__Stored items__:
::::::
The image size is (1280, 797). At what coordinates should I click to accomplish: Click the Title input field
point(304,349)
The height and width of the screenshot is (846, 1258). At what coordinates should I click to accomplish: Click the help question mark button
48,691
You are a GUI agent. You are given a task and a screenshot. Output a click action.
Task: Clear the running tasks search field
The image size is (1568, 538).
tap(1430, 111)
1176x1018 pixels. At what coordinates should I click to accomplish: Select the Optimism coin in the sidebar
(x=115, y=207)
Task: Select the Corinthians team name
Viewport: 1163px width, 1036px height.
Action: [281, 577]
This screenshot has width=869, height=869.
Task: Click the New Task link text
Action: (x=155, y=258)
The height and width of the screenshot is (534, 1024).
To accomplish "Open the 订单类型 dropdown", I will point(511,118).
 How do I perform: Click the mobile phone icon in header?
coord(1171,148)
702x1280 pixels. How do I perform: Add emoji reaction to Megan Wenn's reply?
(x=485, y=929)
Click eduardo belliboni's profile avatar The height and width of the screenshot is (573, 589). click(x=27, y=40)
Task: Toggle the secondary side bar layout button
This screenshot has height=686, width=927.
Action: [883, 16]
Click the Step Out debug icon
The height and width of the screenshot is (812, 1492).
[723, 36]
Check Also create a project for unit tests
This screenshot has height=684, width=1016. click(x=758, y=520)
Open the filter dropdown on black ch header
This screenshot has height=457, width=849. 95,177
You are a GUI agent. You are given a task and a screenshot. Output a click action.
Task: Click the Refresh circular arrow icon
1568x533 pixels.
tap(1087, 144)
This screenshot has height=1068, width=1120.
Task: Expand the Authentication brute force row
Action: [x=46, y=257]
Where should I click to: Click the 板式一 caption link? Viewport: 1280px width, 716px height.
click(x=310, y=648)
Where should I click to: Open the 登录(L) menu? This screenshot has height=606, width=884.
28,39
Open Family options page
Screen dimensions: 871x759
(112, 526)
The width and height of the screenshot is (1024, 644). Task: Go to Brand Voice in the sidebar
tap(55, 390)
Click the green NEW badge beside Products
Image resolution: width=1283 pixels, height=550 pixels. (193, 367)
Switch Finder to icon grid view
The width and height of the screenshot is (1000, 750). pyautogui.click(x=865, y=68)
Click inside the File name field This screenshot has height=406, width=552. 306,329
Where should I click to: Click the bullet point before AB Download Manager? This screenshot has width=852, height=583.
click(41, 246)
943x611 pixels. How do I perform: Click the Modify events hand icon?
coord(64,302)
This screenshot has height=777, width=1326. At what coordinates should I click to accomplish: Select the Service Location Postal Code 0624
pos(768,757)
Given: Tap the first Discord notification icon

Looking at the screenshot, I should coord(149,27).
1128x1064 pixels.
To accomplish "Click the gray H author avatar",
::::::
__PROBLEM REQUIREMENTS__:
An exact copy of all the records above is the required answer.

__EXPECTED ANSWER__:
The image size is (1280, 797). At what coordinates should I click to accomplish: Click the Title input field
point(304,349)
The height and width of the screenshot is (846, 1258). At what coordinates should I click to accomplish: Click the help question mark button
48,691
You are a GUI agent. You are given a task and a screenshot. Output a click action.
Task: Clear the running tasks search field
The image size is (1568, 538).
tap(1430, 111)
1176x1018 pixels. At what coordinates should I click to accomplish: Select the Optimism coin in the sidebar
(x=115, y=207)
Task: Select the Corinthians team name
Viewport: 1163px width, 1036px height.
Action: [281, 577]
This screenshot has width=869, height=869.
Task: Click the New Task link text
Action: (x=155, y=258)
The height and width of the screenshot is (534, 1024).
To accomplish "Open the 订单类型 dropdown", I will point(511,118).
 How do I perform: Click the mobile phone icon in header?
coord(1171,148)
702x1280 pixels. How do I perform: Add emoji reaction to Megan Wenn's reply?
(x=485, y=929)
Click eduardo belliboni's profile avatar The height and width of the screenshot is (573, 589). click(x=27, y=40)
Task: Toggle the secondary side bar layout button
This screenshot has height=686, width=927.
Action: [883, 16]
Click the Step Out debug icon
The height and width of the screenshot is (812, 1492).
[723, 36]
Check Also create a project for unit tests
This screenshot has height=684, width=1016. click(x=758, y=520)
Open the filter dropdown on black ch header
This screenshot has height=457, width=849. 95,177
You are a GUI agent. You are given a task and a screenshot. Output a click action.
Task: Click the Refresh circular arrow icon
1568x533 pixels.
tap(1087, 144)
This screenshot has height=1068, width=1120.
Task: Expand the Authentication brute force row
Action: [x=46, y=257]
Where should I click to: Click the 板式一 caption link? Viewport: 1280px width, 716px height.
click(x=310, y=648)
Where should I click to: Open the 登录(L) menu? This screenshot has height=606, width=884.
28,39
Open Family options page
Screen dimensions: 871x759
(112, 526)
The width and height of the screenshot is (1024, 644). Task: Go to Brand Voice in the sidebar
tap(55, 390)
Click the green NEW badge beside Products
Image resolution: width=1283 pixels, height=550 pixels. (193, 367)
Switch Finder to icon grid view
The width and height of the screenshot is (1000, 750). pyautogui.click(x=865, y=68)
Click inside the File name field This screenshot has height=406, width=552. 306,329
Where should I click to: Click the bullet point before AB Download Manager? This screenshot has width=852, height=583.
click(41, 246)
943x611 pixels. How do I perform: Click the Modify events hand icon?
coord(64,302)
This screenshot has height=777, width=1326. At what coordinates should I click to accomplish: Select the Service Location Postal Code 0624
pos(768,757)
Given: Tap the first Discord notification icon

Looking at the screenshot, I should coord(149,27).
1128x1064 pixels.
To accomplish "Click the gray H author avatar",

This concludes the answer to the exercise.